The Court of Appeals has issued yet another decision in a family feud that has become familiar in Colorado’s courts. Disputes over admissibility of evidence in the case have already made two trips to the Supreme Court, and the latest decision may mean another try.
Business magnate Jack Grynberg built a fortune from three oil and gas companies. He has fought with family members over control of the companies, which Grynberg founded but gave family members ownership of. They took steps to revoke his control of the companies in 2016 when a number of events and decisions by Grynberg led his family to believe his capacity to manage the businesses was failing.
In the latest appeal, Grynberg challenged the Arapahoe County District Court’s decision to allow evidence about his mental status in the most recent trial. But in an unpublished June 4 opinion obtained by Law Week, the Court of Appeals ruled the evidence didn’t unfairly prejudice the trial.
In a previous trial in 2019, Grynberg claimed he had an oral or implied contract with the family allowing him control of the businesses for life in exchange for giving them ownership. But a jury found there was no contract.
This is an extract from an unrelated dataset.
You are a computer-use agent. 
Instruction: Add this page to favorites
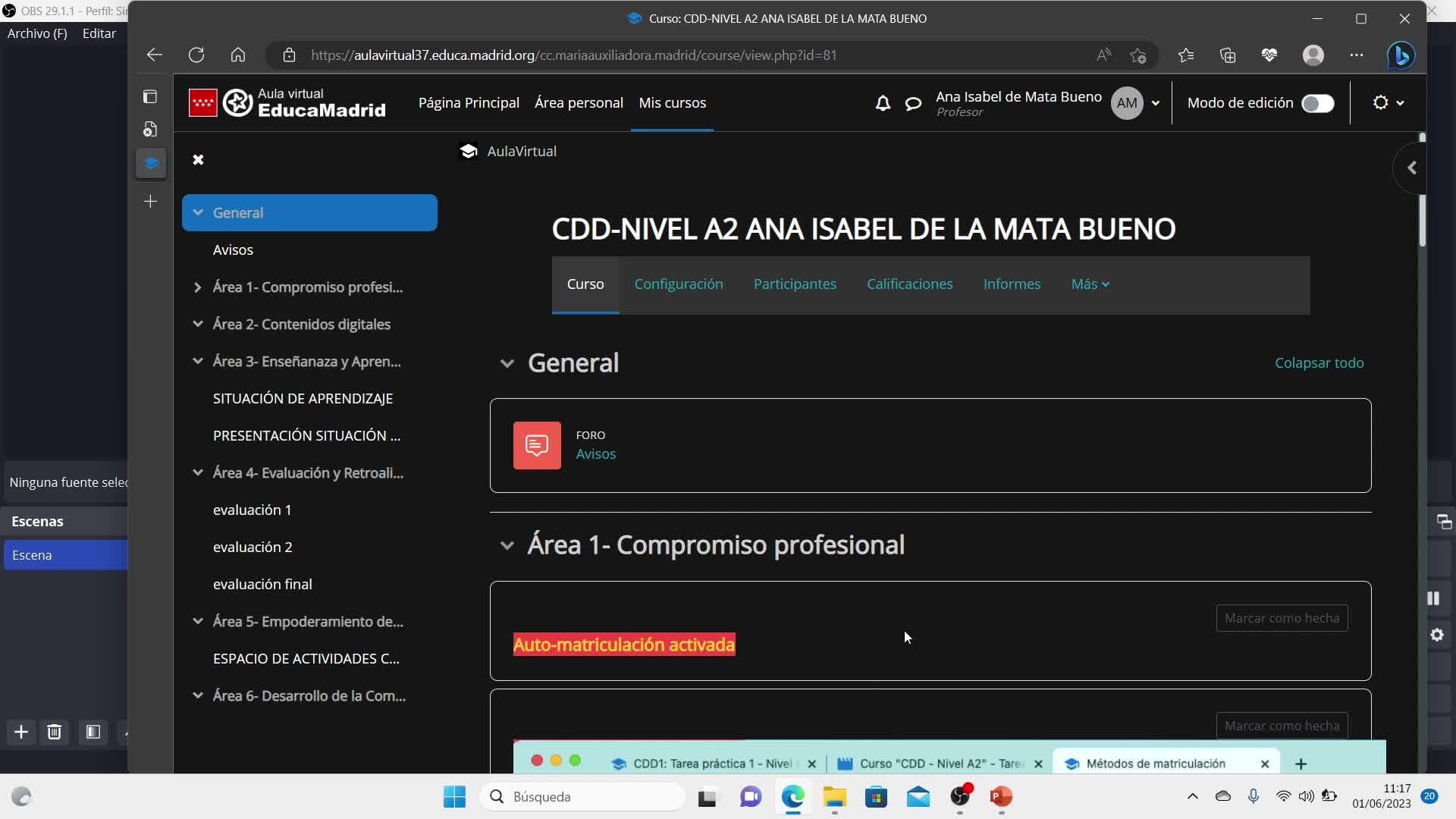[1138, 55]
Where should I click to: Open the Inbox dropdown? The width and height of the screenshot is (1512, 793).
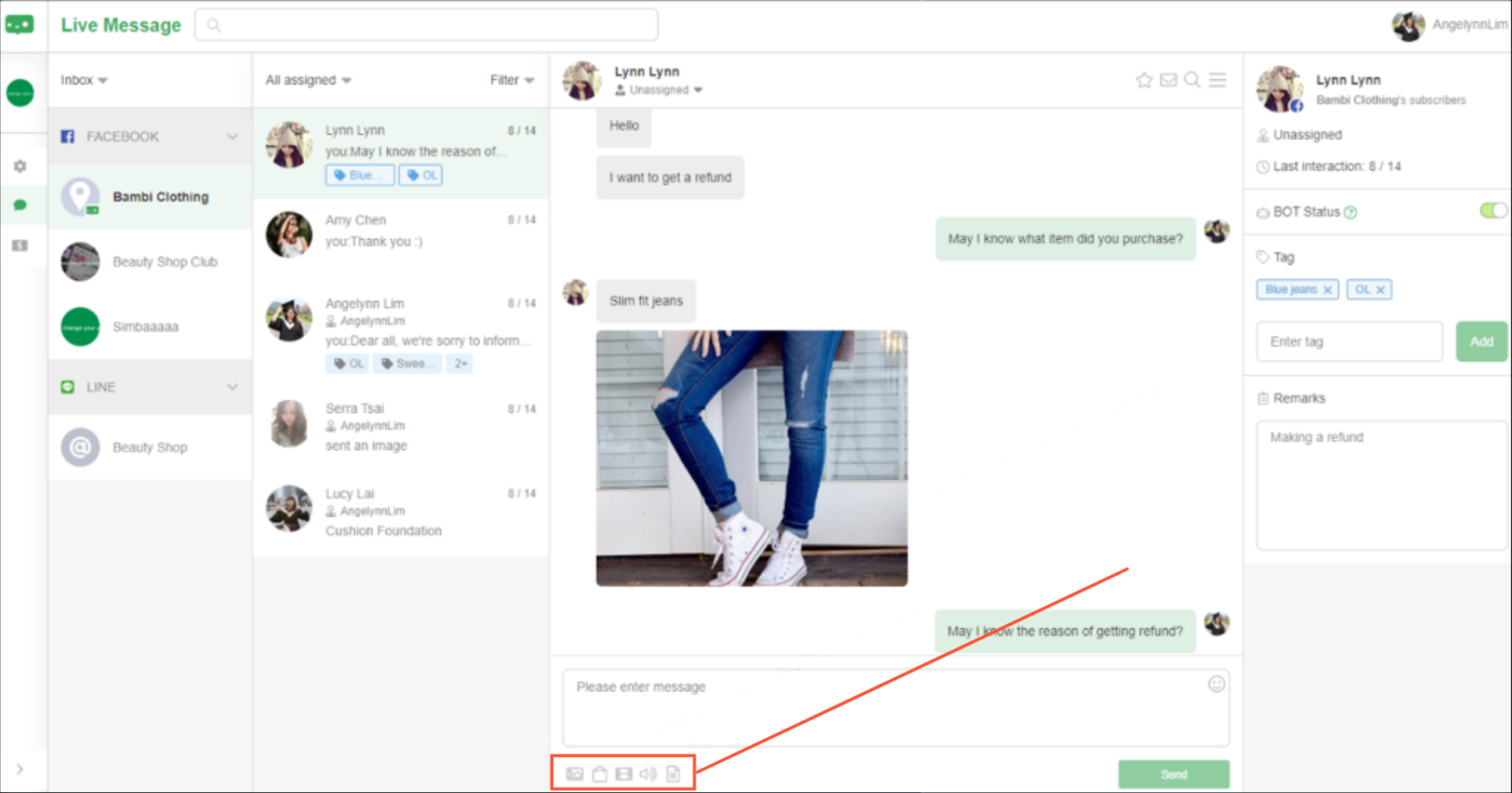(84, 80)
The most recent trial also ended in the family’s favor. Grynberg claimed his family members’ financial benefit from owning the businesses made it unjust for them to keep ownership and profits without compensating him. But after a bench trial, Judge Charles Pratt found that was not the case.
In the appeal decided June 4, Grynberg raised a handful of challenges to an expert witness used by the family who testified about Grynberg’s mental status. He claimed the trial court should not have allowed the expert witness to rely on notes made by his daughter Rachel when she accompanied him to doctor appointments because of physician-patient privilege. He also claimed the court should not have allowed the witness to testify about Grynberg’s mental health because he didn’t examine Grynberg or his medical records. And Grynberg challenged testimony by the witness that he didn’t examine Grynberg because the latter invoked physician-patient privilege.
But the Court of Appeals did not find any of those arguments persuasive, according to the opinion.
In one piece of its analysis, the court decided physician-patient privilege did not cover Rachel Grynberg’s observations because the statute does not preclude a third party who is present from testifying. Since she was not at the appointments to facilitate communication between the doctor and Jack Grynberg, she was there as a third party who could provide testimony, according to the decision.
“The actual issue in this case is significantly different than the one that Mr. Grynberg poses: Was it appropriate for the family’s expert to rely on the notes of Rachel Grynberg, a third person, who described what she had observed and heard during the doctor’s appointment?” wrote Chief Judge Steve Bernard for the panel. “Relying on cases such as Harmann, Covington, and Iwerks, we conclude that it was.”
The court rejected Grynberg’s claim the expert’s testimony about his mental health was not reliable because he had not examined Grynberg. According to the decision, Grynberg didn’t dispute the expert’s qualifications or expertise. The expert based his testimony on evidence such as videos, voicemails, emails and deposition transcripts, and according to the opinion, objections to the testimony’s sufficiency factor into the weight of the testimony rather than its admissibility.
In the decision, the court also found the testimony did not risk unfair prejudice in the trial court, because it was relevant to the central issue of Grynberg’s ability to manage his companies, and the expert didn’t offer any opinion about Grynberg’s credibility.
The decision rejected Grynberg’s challenge to the expert’s testimony that Grynberg’s invoking of physician-patient privilege prevented him from examining Grynberg. According to the court, Grynberg invited that error. He had asked the trial court to exclude evidence of invoking the privilege, but the Court of Appeals raised its eyebrows at repeated questioning of the expert by Grynberg’s attorney about why he did not examine Grynberg.
“Mr. Grynberg ‘may not complain on appeal of an error that he has invited or injected into the case; he must abide the consequences of his acts,’” Bernard wrote in the decision.
In the final piece of its analysis, the Court of Appeals rejected the claim that the trial court applied the wrong legal test to Grynberg’s ask for compensation for losing control of the businesses.
He claimed the court should have focused on the family’s expectations for what he should receive as compensation, because according to him, the family understood he expected to keep control of the businesses permanently.
But the Court of Appeals said according to applicable case law, the appropriate focus should be on “the parties’” actions showing mutual purpose.
“There is no indication … that the supreme court intended this language to be a broad rule requiring trial courts to focus on the defendant’s understanding of the plaintiff’s expectations to the exclusion of the plaintiff’s understanding of the defendant’s expectations,” Bernard wrote.